I actually agree with you with some of the stuff you imply here (as I said above already), but the action-gain powers (especially Schism) are a special case worth listing, since it is something, which goes directly against decisions the core designers made when they wrote the 3.5 edition. It's extremely bad game design.

Bye
Thanee
 

Clearly, then, an action-gaining spell like Monster Summoning IV (Lantern Archon) which allows for extra actions should never have been allowed in the game. What bad game design.

And it allows a sorcerer to cast the gamebreaking Aid (healing) over and over without even expending his own power to do so.

Do you see my issue now, with saying that one or the other is overpowered?
 

Dinkeldog said:
Clearly, then, an action-gaining spell like Monster Summoning IV (Lantern Archon) which allows for extra actions should never have been allowed in the game. What bad game design.
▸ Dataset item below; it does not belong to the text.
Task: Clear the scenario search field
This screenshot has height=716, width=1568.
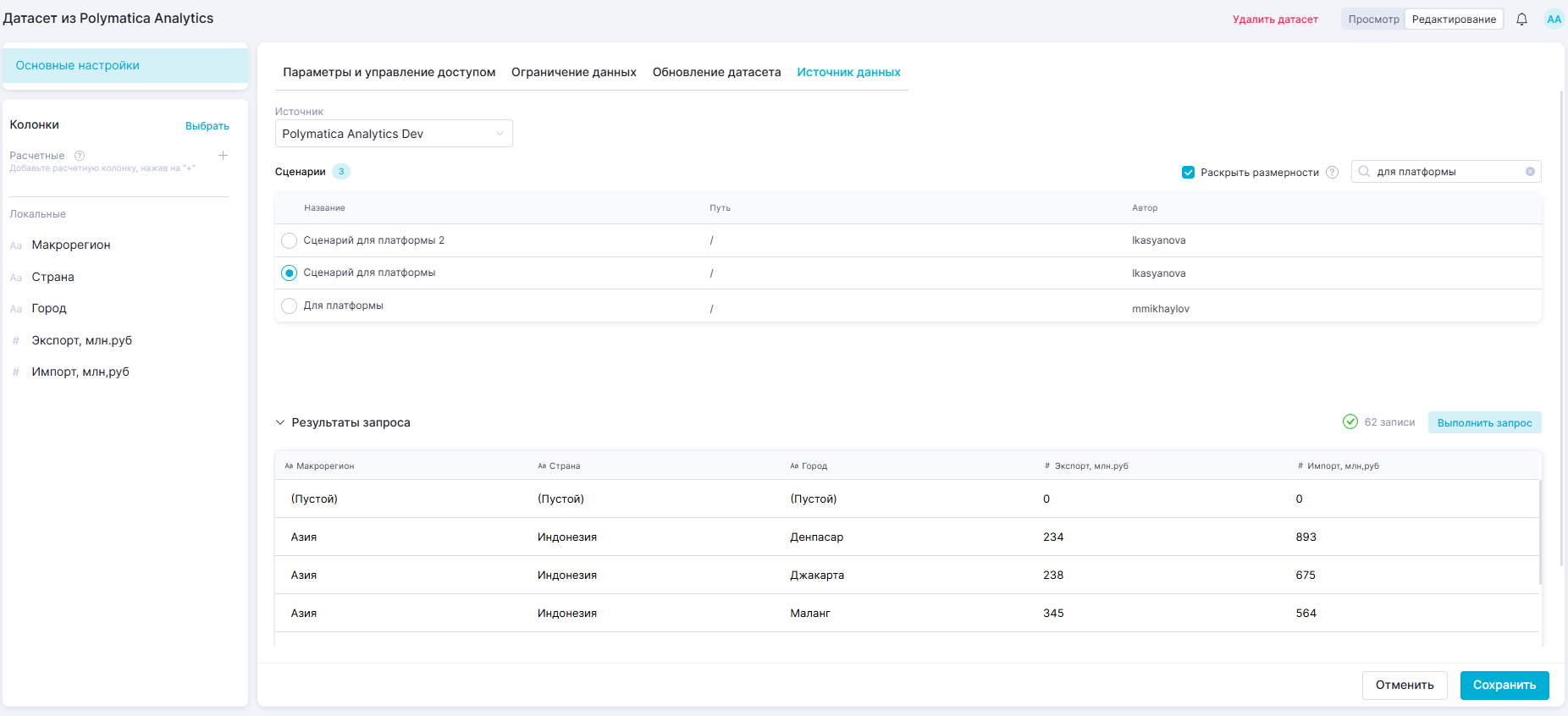Action: pyautogui.click(x=1530, y=172)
And it allows a sorcerer to cast the gamebreaking Aid (healing) over and over without even expending his own power to do so.
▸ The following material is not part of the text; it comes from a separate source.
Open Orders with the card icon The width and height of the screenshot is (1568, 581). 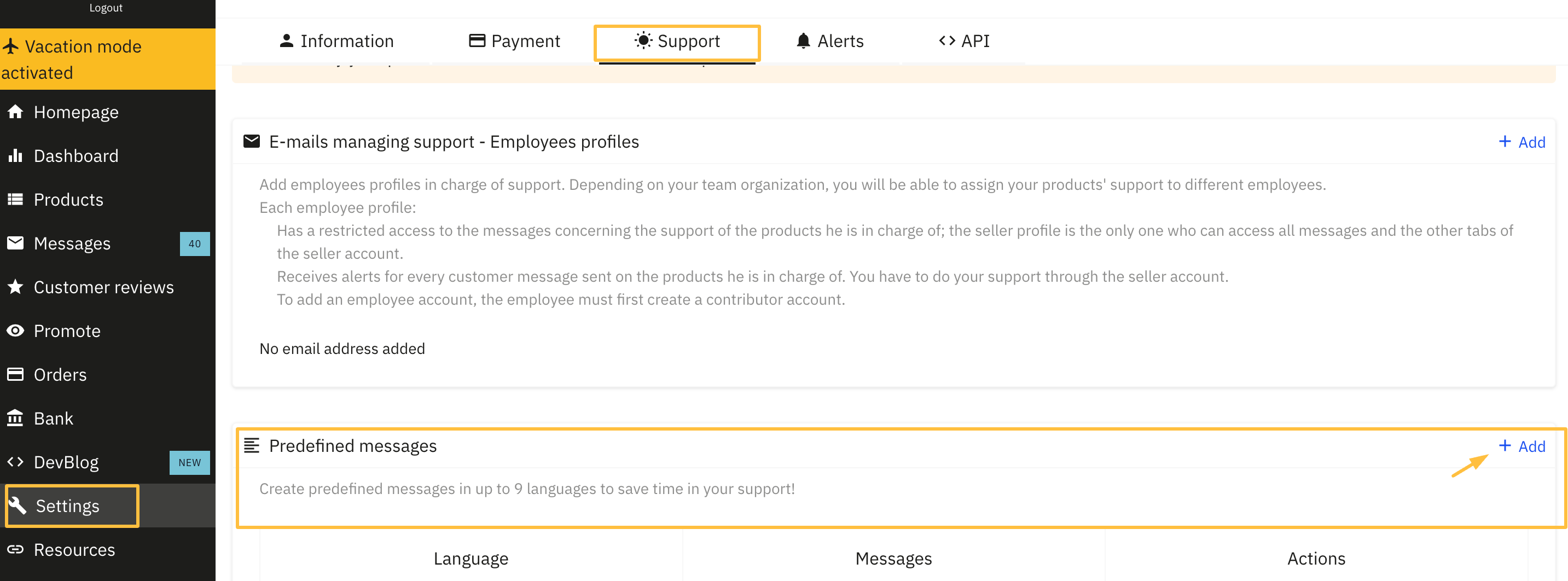[x=15, y=374]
Do you see my issue now, with saying that one or the other is overpowered?
You know, I never thought to compare Schism to summoning, but its actually quite apt--that's brilliant:

Both last 1 round/level.

Summon takes a full round and Schism takes a standard to cast.
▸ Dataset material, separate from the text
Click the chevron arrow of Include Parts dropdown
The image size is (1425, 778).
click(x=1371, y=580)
Both give extra actions--Schism gives a standard and Summon gives a full round.

Both sets of actions are weaker than normal--Schism is like summoning the Psion 6 levels below himself, whereas Summon summons weaker monsters.

Schism spends the Psion's resources every time it takes an action, but Summoning doesn't.

Schism has access to every single one of the lower level powers of the Psion, but Summoning may give fewer, but it gives access to spells the caster doesn't even have.

Summoned monsters can be killed or banished, but Schism can be dispelled or ended by a mind-affecting spell.
 

Dinkeldog said:
Clearly, then, an action-gaining spell like Monster Summoning IV (Lantern Archon) which allows for extra actions should never have been allowed in the game. What bad game design.

I'm pretty sure you understand the point better than this. You might not agree with it (seeing action-gaining, action-preventing, summoning as the same thing - the core designers seem to have a different view, tho), but that's not the same and I'm fairly sure you know the difference. ;)

Bye
Thanee
 

irdeggman said:
Here are other things I have trouble with in the listing, basically because they are counting the same advantage 2 or more times – thus skewing the data:

It doesn't skew the data if it is fairly consistently an additional advantage.

irdeggman said:
This is the fact that psions can augment their powers for special effects, some of which include increases the DC. But it is all part of the same advantage.

I stated why I broke it out. Increasing the DC occurs on a lot of augmented powers. That's REAL significant in game mechanics terms.

It's the equivalent of an additional feat Heighten Power on many of the powers.

You do not get to choose whether to increase the DC when augmenting or augment something else, you get both.

Hence, an additional advantage equivalent to a feat in this case.

My yardstick tends to be whether something is unique and has the power of a feat or the power of a special ability.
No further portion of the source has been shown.